Under a title that encapsulates a dream and proclaims a vision, Misr Public Library in Benha is organizing a special cultural seminar, hosted by Mrs. Nahla Musllamm, Director General of Misr Public Library. The event opens windows onto multiple worlds and highlights five recently published global literary works translated by Dr. Ashraf Aboul-Yazid, within the Silk Road Literature series, issued by Al-Nasher Publishing, Distribution, and Advertising House. It is a vibrant celebration of translation as a second language of humanity and a mirror reflecting the diversity of the human spirit.
In a statement imbued with the publisher’s passion and conviction, poet Magdy Abu El-Kheir, Director of Al-Nasher Publishing House, affirmed that the house gives special attention to translation, stemming from a firm belief in its role as a living cultural bridge that connects peoples, brings creators and readers closer together, and grants texts new lives beyond the boundaries of their original languages.
As for the translator, Dr. Ashraf Aboul-Yazid, he speaks of the experience as an extended journey that began ten years ago with the launch of the Silk Road Literature series—a journey that was not merely linguistic transfer, but a human and aesthetic adventure. After a full decade, he looks back with pride at its success in presenting diverse voices and exceptional experiences from India, China, Nigeria, Azerbaijan, Russia, and Serbia. He also expresses his happiness that this experience is being presented within the walls of Misr Public Library, a cultural institution that “opens its arms to creativity and creators,” and provides translated texts with a living space for dialogue and reception.
The evening includes spotlights on works diverse in genre and style, reflecting the richness of the global literary scene. Among them are the short story collection The Sixth Floor by Azerbaijani writer Meyxoş Abdullah; the novella I, Cleopatra by Russian writer Inna Natcharova; and the folk children’s tale The Mermaid of the Lake and the Golden Comb by the great Tatar poet Abdullah Tukay, imbued with the fragrance of storytelling and the wonder of imagination. Also featured is the latest play by Nigerian writer Esther Adelana, The Broken Jar, with its profound human questions, alongside an anticipated work, The Epic of Eurasia by Chinese poet Cao Shui, to be released this month, reconnecting poetry with myth and humanity with vast geography.
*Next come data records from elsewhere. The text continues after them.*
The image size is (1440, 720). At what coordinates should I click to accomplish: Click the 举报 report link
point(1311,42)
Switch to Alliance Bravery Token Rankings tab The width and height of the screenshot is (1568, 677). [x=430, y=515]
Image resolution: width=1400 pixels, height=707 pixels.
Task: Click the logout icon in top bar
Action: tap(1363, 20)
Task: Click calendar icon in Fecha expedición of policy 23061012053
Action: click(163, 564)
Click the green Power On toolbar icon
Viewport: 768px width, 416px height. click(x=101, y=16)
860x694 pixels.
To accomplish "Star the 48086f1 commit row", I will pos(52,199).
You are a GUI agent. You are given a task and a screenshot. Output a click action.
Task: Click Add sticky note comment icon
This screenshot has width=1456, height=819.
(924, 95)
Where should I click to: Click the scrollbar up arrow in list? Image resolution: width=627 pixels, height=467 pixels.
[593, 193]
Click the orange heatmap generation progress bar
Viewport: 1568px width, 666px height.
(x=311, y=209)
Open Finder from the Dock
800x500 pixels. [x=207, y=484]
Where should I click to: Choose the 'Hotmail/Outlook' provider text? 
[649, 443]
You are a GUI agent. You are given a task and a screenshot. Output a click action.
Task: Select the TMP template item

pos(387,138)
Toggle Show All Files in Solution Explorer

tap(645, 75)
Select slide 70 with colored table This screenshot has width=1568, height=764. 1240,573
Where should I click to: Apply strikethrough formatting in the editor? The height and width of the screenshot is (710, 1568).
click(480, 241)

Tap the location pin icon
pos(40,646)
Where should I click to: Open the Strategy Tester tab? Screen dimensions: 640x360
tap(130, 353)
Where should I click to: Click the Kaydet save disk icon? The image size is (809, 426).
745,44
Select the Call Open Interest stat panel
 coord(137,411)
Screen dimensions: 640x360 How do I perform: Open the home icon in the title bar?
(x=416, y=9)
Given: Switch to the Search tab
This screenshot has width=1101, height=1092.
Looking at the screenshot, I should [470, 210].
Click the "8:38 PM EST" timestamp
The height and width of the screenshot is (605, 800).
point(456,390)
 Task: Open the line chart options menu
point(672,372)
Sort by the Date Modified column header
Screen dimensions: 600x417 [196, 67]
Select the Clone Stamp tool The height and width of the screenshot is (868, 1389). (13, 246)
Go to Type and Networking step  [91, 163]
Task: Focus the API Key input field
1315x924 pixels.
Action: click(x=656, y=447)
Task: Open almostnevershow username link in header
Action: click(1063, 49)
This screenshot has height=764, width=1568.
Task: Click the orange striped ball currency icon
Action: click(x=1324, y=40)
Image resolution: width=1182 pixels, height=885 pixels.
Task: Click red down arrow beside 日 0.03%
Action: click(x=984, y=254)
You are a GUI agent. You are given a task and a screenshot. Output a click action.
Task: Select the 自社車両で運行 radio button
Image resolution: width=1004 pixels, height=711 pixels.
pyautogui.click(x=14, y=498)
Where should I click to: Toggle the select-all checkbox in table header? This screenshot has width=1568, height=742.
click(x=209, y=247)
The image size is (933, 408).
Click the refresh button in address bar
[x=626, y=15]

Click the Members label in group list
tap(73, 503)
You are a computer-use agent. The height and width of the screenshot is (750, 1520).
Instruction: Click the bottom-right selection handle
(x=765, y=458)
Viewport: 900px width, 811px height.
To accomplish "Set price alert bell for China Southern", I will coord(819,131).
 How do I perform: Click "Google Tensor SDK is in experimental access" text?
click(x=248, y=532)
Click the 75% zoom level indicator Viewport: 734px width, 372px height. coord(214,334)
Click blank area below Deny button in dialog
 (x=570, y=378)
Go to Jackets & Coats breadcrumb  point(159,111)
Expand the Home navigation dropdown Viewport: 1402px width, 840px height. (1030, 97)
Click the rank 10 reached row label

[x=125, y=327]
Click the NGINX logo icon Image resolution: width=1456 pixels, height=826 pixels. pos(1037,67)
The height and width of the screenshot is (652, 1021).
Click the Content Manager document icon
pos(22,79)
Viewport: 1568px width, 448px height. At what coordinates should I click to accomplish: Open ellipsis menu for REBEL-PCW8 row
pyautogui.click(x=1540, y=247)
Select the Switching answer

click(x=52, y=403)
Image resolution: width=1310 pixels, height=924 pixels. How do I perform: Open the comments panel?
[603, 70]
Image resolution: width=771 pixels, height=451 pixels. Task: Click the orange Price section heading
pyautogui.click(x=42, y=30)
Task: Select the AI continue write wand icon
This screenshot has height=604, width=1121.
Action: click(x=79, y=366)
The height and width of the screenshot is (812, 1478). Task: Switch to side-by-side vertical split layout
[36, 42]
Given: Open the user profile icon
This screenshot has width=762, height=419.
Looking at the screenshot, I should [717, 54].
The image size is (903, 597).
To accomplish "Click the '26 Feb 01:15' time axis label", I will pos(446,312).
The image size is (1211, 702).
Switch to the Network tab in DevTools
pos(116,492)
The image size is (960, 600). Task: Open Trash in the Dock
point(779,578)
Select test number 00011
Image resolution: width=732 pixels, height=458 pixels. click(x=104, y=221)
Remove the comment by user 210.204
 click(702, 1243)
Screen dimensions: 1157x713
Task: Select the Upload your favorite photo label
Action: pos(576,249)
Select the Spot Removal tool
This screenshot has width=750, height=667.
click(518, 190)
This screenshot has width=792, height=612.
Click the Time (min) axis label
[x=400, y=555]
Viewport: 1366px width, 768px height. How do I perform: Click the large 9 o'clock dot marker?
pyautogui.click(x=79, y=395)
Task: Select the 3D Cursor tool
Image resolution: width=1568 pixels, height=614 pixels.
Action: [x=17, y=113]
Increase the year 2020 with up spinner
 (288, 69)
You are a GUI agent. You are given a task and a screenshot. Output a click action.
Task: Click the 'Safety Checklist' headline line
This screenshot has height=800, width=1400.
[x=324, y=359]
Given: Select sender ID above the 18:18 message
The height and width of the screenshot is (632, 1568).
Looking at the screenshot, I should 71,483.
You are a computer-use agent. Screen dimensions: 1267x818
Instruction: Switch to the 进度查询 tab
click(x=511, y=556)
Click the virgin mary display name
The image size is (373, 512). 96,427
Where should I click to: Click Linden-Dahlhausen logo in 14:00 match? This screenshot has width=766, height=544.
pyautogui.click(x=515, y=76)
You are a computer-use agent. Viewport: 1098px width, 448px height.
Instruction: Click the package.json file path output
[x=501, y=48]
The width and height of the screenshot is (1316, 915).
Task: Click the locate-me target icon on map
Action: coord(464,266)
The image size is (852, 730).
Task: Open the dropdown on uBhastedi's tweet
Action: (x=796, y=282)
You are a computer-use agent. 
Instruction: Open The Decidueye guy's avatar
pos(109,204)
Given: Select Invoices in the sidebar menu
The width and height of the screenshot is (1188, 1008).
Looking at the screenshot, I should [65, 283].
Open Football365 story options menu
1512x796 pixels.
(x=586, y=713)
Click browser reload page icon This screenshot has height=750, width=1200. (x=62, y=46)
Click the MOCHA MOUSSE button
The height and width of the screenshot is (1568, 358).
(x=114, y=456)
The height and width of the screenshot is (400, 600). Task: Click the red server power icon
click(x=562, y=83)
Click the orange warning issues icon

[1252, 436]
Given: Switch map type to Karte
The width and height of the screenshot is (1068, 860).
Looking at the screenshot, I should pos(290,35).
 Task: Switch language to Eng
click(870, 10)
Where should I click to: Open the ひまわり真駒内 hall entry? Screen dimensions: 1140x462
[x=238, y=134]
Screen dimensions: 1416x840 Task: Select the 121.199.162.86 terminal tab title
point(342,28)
These literary works, completed over recent months, will be discussed by Prof. Dr. Ahmed Alwany, Professor of Literary Criticism and Rhetoric and Head of the Arabic Language Department, Faculty of Arts, Benha University; novelist and researcher Fouad Morsi, Editor-in-Chief of Al-Qissa magazine; novelist and critic Mahmoud Kandil; and novelist and critic Eng. Tarek Abdel-Wahab Gado. The event will be moderated by poet and publisher Magdy Abu El-Kheir, supervisor of the library’s literary salon.
World Literature in an Arabic Voice is an evening that goes beyond presenting the aforementioned books; it celebrates translation as a noble cultural act and literature as a shared language, affirming that the world—vast as it is—can be told… in one Arabic voice. The seminar begins at 4:00 p.m. on Wednesday, January 21, 2026, at the library’s headquarters in Benha.